== Materials provided
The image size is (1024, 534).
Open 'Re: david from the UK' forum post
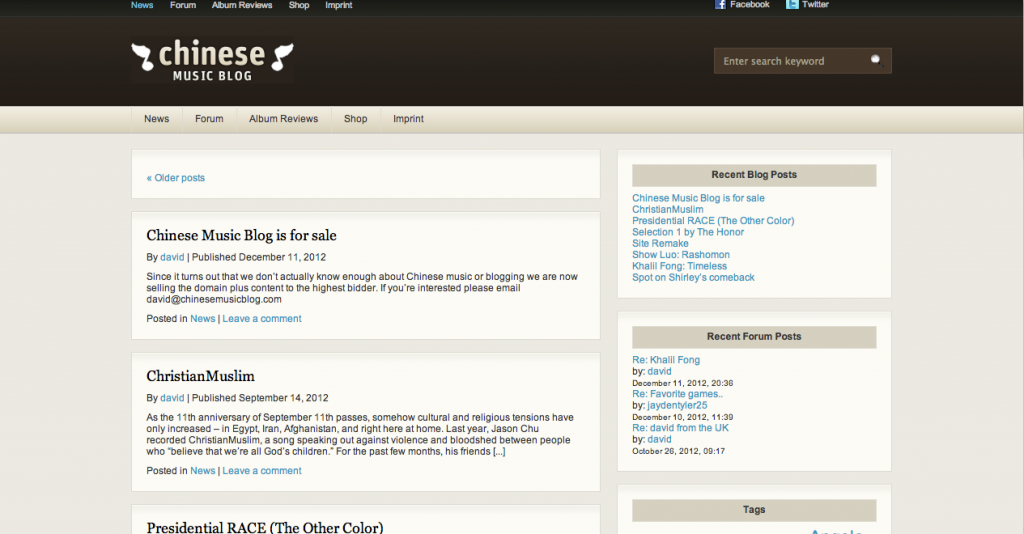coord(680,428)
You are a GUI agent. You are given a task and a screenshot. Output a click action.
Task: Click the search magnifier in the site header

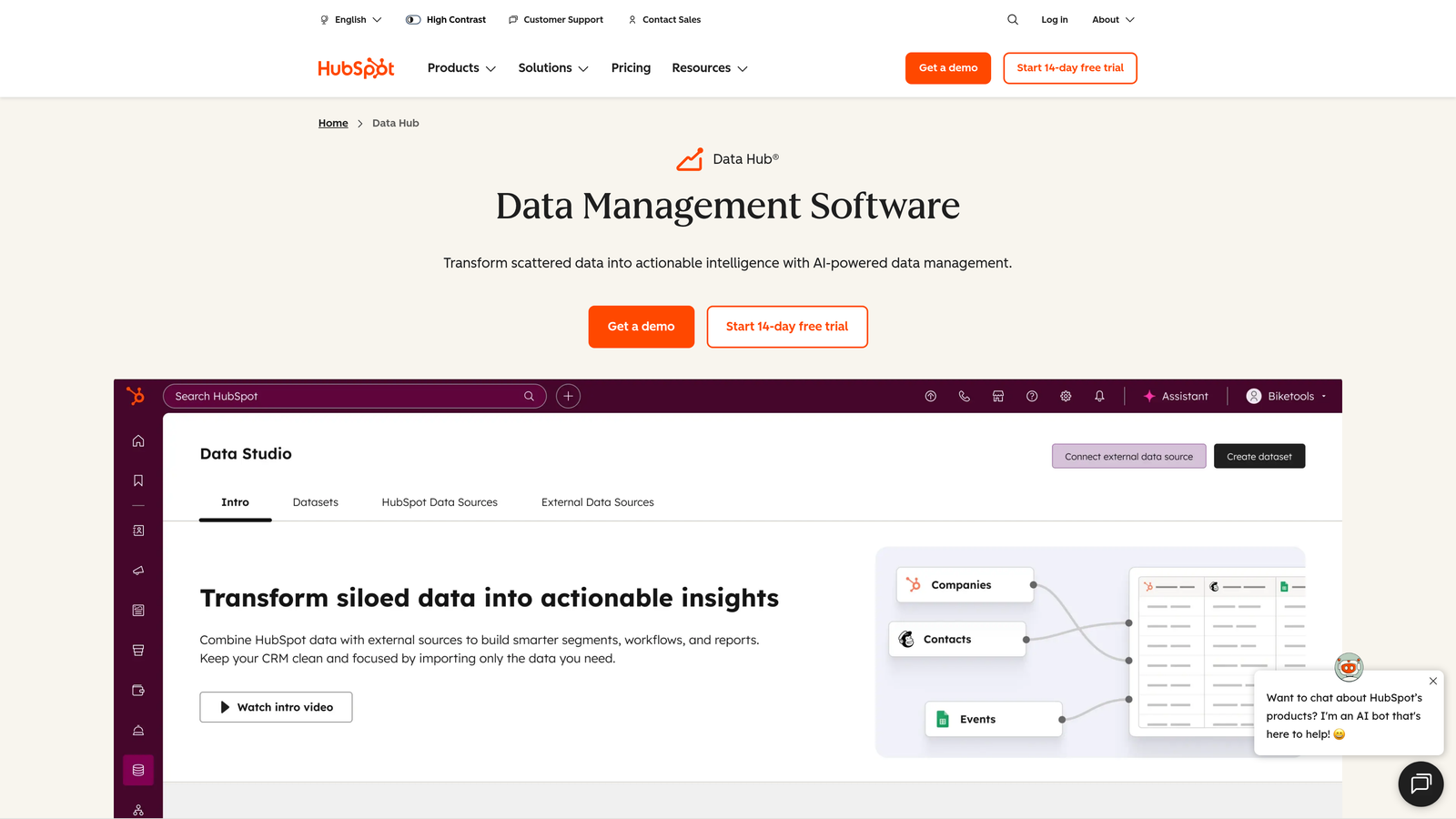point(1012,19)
====
Swap "search magnifier" for "search icon" in all of the entries above and reproduce them with nothing else changed. Omit the pictures.

Answer in full =>
The image size is (1024, 534).
Open 'Re: david from the UK' forum post
coord(680,428)
You are a GUI agent. You are given a task and a screenshot. Output a click action.
Task: Click the search icon in the site header

point(1012,19)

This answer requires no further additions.